Berdasarkan definisi di atas, maka manhaj salaf adalah:  
Suatu istilah untuk sebuah jalan yang terang lagi mudah, yang telah ditempuh oleh para sahabat Rasulullah Shallallahu ‘Alaihi Wasallam, tabi’in dan tabi’ut tabi’in di dalam memahami dienul Islam yang dibawa Rasulullah Shallallahu ‘Alaihi Wasallam. Seorang yang mengikuti manhaj salaf ini disebut dengan Salafy atau As Salafy, jamaknya Salafiyyun atau As Salafiyyun. 


Al Imam Adz Dzahabi berkata:
“As Salafi adalah sebutan bagi siapa saja yang berada di atas manhaj salaf.” 
(Siyar A’lamin Nubala 6/21).

Orang-orang yang mengikuti manhaj salaf (Salafiyyun) biasa disebut dengan Ahlus Sunnah wal Jamaah dikarenakan berpegang teguh dengan Al Quran dan As Sunnah dan bersatu di atasnya.

Disebut pula dengan Ahlul Hadits wal Atsar dikarenakan berpegang teguh dengan hadits dan atsar di saat orang-orang banyak mengedepankan akal.

Disebut juga Al Firqatun Najiyyah, yaitu golongan yang Allah selamatkan dari neraka (sebagaimana yang akan disebutkan dalam hadits Abdullah bin ‘Amr bin Al ‘Ash), disebut juga Ath Thaifah Al Manshurah, kelompok yang senantiasa ditolong dan dimenangkan oleh Allah (sebagaimana yang akan disebutkan dalam hadits Tsauban).
[Untuk lebih rincinya lihat kitab Ahlul Hadits Humuth Thaifatul Manshurah An Najiyyah, karya Asy Syaikh Dr. Rabi’ bin Hadi Al Madkhali].

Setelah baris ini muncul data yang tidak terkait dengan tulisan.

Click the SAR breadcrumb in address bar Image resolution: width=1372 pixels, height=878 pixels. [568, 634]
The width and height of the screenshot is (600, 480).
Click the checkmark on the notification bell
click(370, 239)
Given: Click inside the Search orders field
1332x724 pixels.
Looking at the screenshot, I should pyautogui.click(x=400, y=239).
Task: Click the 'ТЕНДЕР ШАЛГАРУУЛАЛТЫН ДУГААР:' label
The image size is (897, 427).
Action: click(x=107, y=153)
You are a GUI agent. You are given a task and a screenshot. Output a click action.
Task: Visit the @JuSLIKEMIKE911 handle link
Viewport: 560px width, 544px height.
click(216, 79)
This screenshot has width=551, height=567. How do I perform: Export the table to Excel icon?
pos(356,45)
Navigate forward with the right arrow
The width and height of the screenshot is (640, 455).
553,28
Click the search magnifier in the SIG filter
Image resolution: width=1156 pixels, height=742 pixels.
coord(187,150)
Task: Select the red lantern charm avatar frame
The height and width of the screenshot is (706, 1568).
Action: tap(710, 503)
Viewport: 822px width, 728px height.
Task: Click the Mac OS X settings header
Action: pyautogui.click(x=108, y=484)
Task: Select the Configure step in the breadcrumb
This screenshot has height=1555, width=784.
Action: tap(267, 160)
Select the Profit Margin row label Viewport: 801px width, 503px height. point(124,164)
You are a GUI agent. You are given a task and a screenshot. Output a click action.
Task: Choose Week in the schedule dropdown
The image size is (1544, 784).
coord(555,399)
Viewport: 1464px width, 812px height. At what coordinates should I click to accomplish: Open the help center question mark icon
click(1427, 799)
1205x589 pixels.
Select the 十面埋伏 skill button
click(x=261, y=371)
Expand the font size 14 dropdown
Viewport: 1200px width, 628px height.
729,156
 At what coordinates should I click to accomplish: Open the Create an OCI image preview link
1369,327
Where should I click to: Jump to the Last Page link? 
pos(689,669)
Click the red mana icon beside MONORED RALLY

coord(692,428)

Manhaj salaf dan Salafiyyun tidaklah dibatasi (terkungkung) oleh organisasi tertentu, daerah tertentu, pemimpin tertentu, partai tertentu, dan sebagainya. Bahkan manhaj salaf mengajarkan kepada kita bahwa ikatan persaudaraan itu dibangun di atas Al Quran dan Sunnah Rasulullah Shallallahu ‘Alaihi Wasallam dengan pemahaman Salafush Shalih. Siapa pun yang berpegang teguh dengannya maka ia saudara kita, walaupun berada di belahan bumi yang lain. Suatu ikatan suci yang dihubungkan oleh ikatan manhaj salaf, manhaj yang ditempuh oleh Rasulullah Shallallahu ‘Alaihi Wasallam dan para sahabatnya.

Manhaj salaf merupakan manhaj yang harus diikuti dan dipegang erat-erat oleh setiap muslim di dalam memahami agamanya. Mengapa? Karena demikianlah yang dijelaskan oleh Allah di dalam Al Quran dan demikian pula yang dijelaskan oleh Rasulullah Shallallahu ‘Alaihi Wasallam di dalam Sunnahnya.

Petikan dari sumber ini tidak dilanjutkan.